**Your goal:**
Out of the data below, copy every line with the string "computer".

**Data:**
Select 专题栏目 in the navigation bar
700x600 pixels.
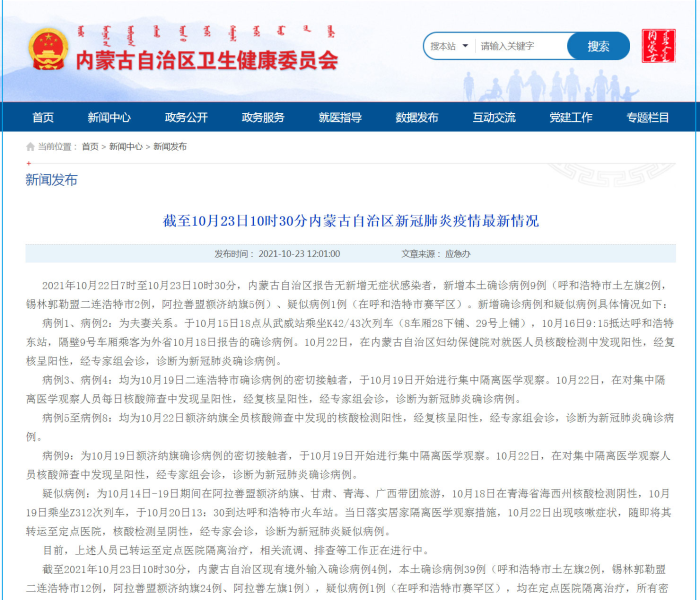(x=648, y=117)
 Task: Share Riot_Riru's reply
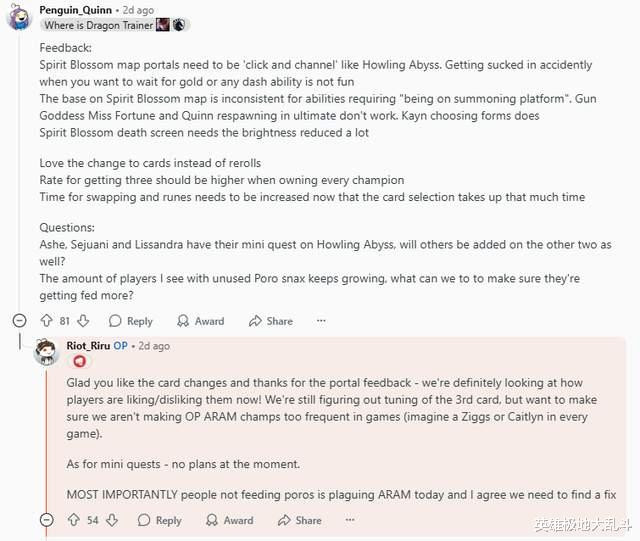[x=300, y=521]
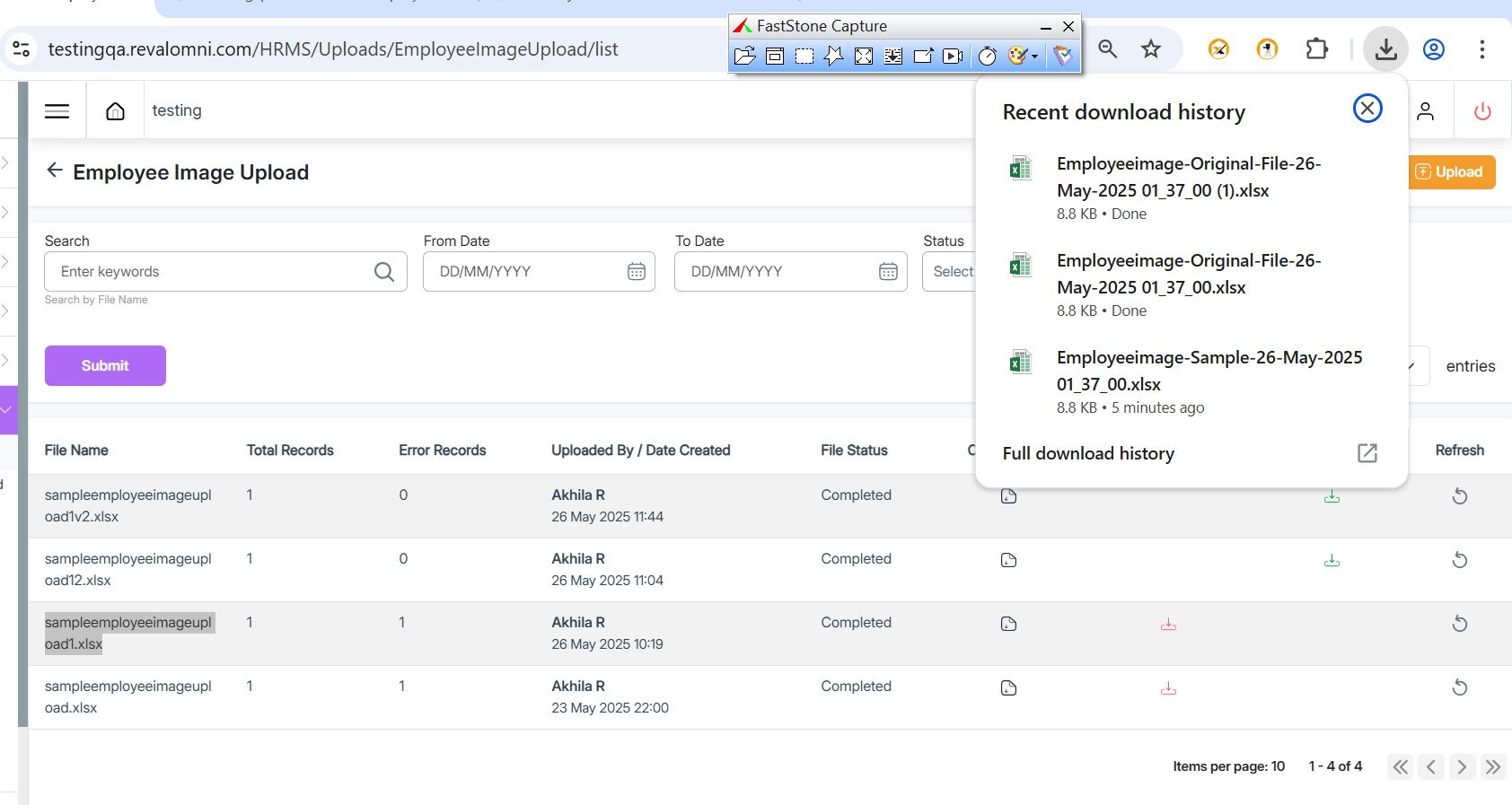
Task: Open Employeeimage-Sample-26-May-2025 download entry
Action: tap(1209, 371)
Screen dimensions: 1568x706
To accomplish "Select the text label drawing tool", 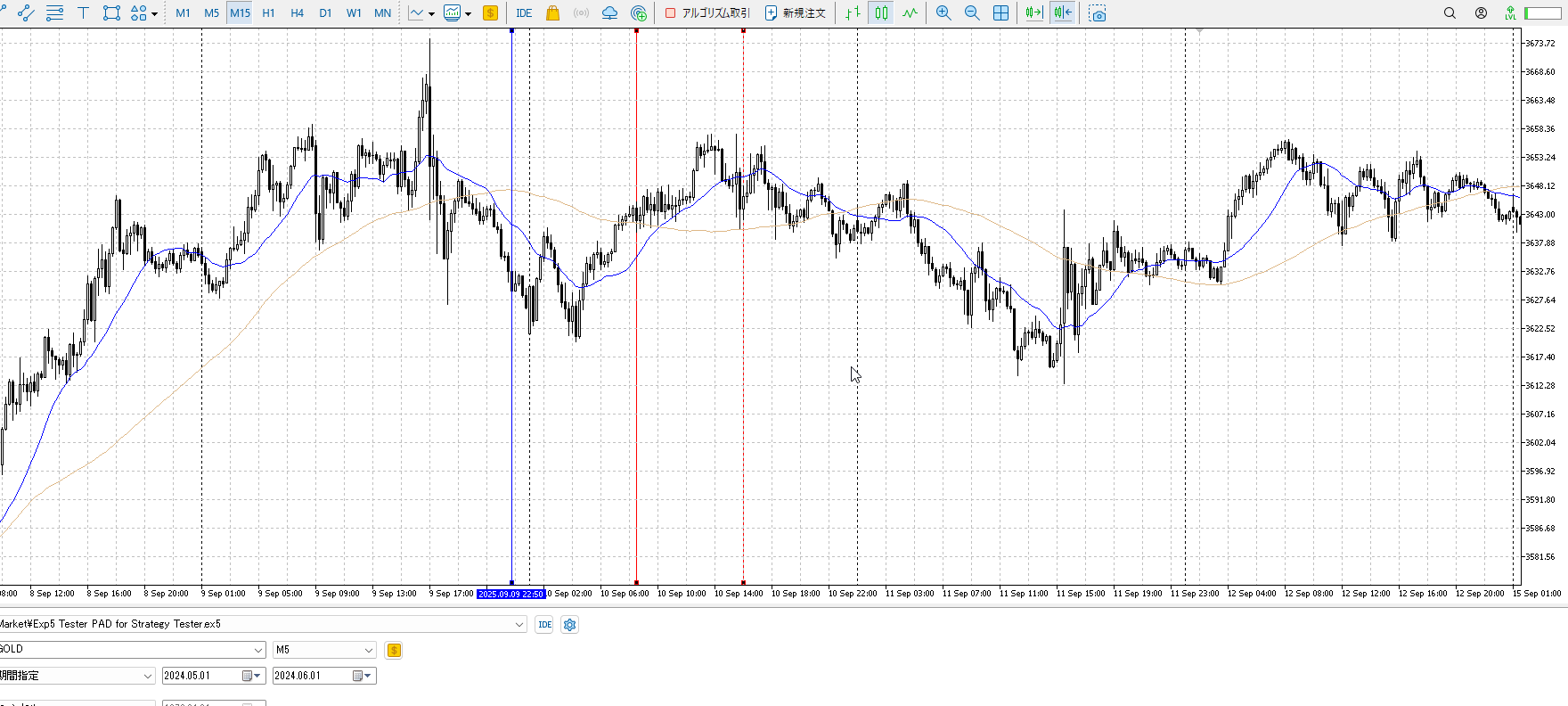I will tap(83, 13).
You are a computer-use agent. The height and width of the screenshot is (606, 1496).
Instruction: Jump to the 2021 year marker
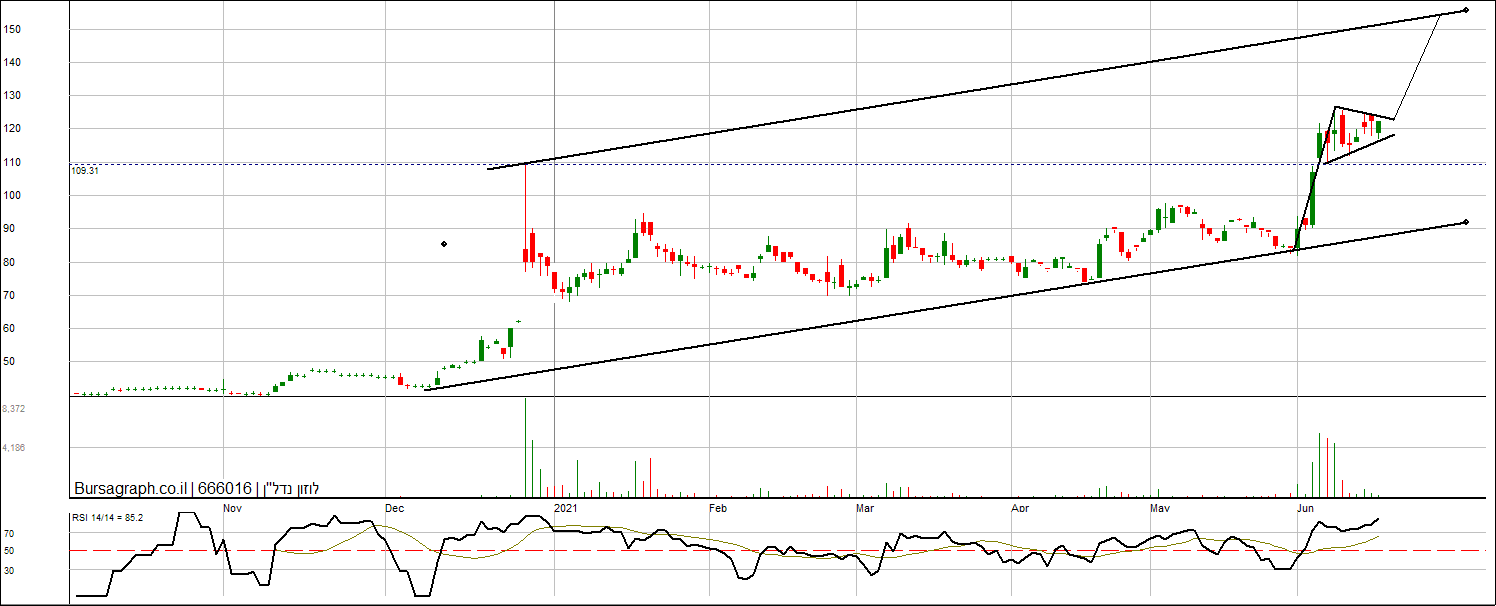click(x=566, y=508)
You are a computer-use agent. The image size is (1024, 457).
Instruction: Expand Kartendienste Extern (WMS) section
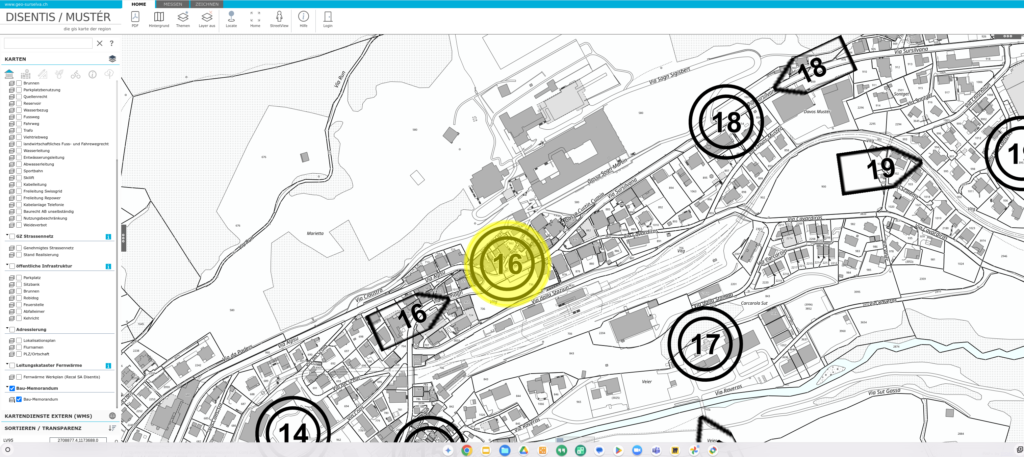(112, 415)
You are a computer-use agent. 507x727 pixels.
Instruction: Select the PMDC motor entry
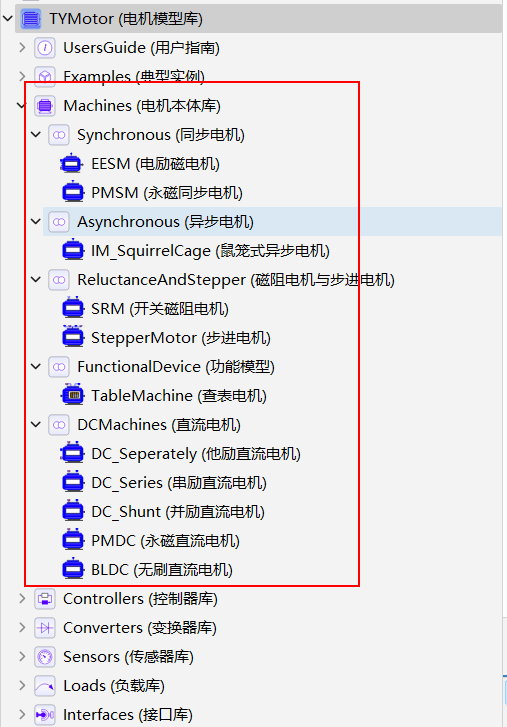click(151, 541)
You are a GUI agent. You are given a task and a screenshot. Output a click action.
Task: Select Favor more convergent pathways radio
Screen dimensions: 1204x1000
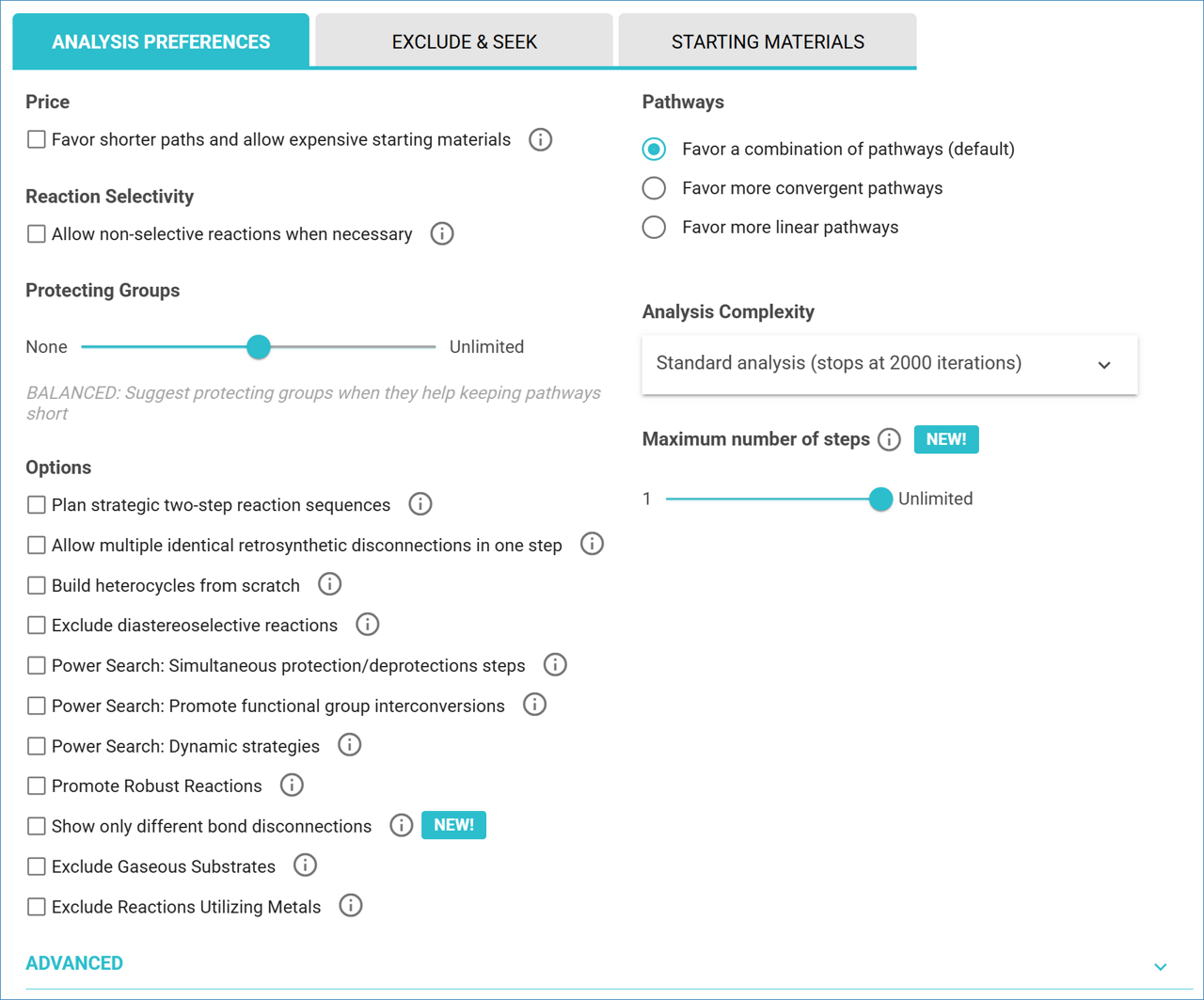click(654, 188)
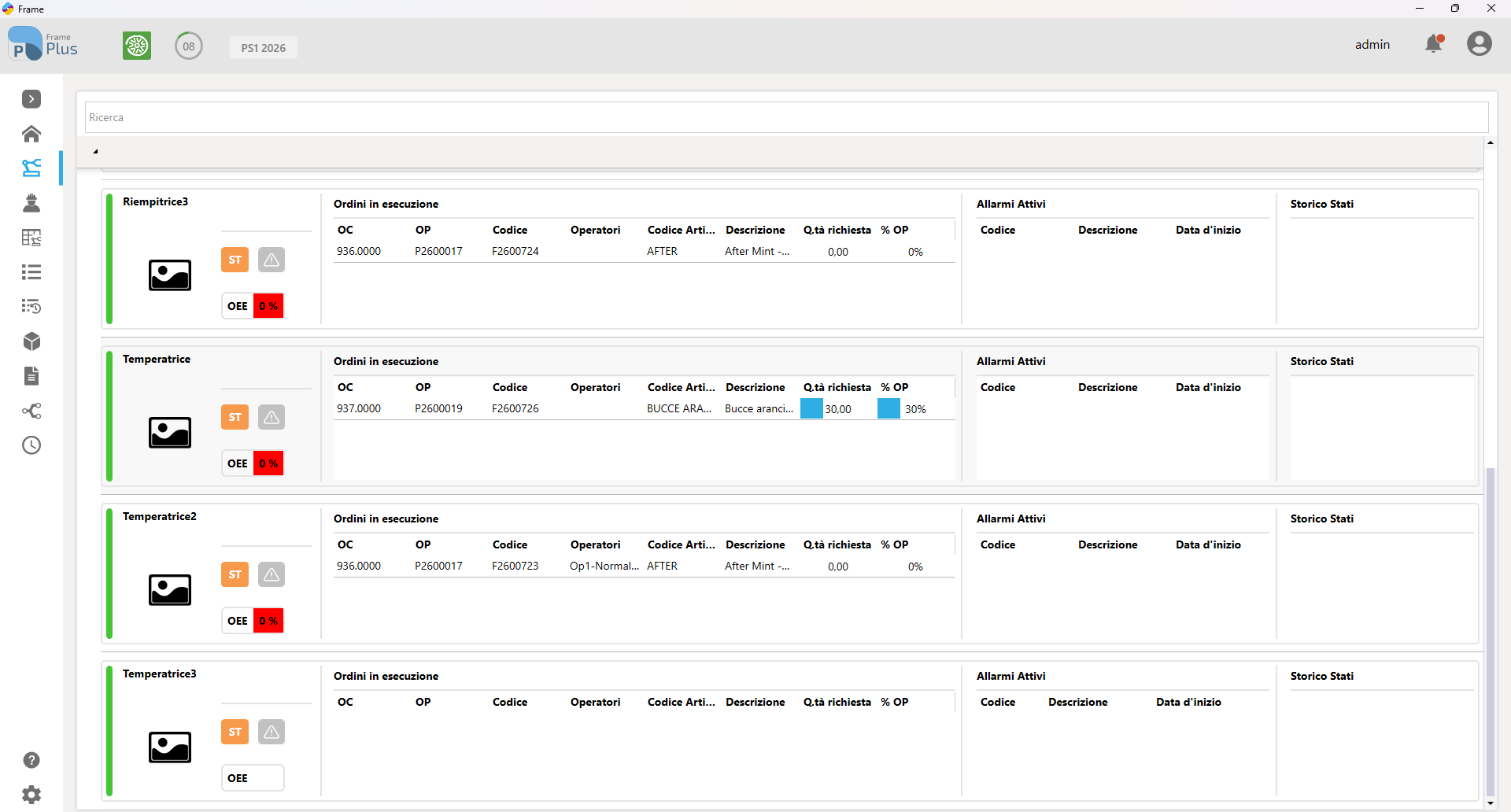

**Task output:**
You are a computer-use agent. The height and width of the screenshot is (606, 1496).
You are a computer-use agent. The image size is (1024, 457).
You are a computer-use agent. 507x727 pixels.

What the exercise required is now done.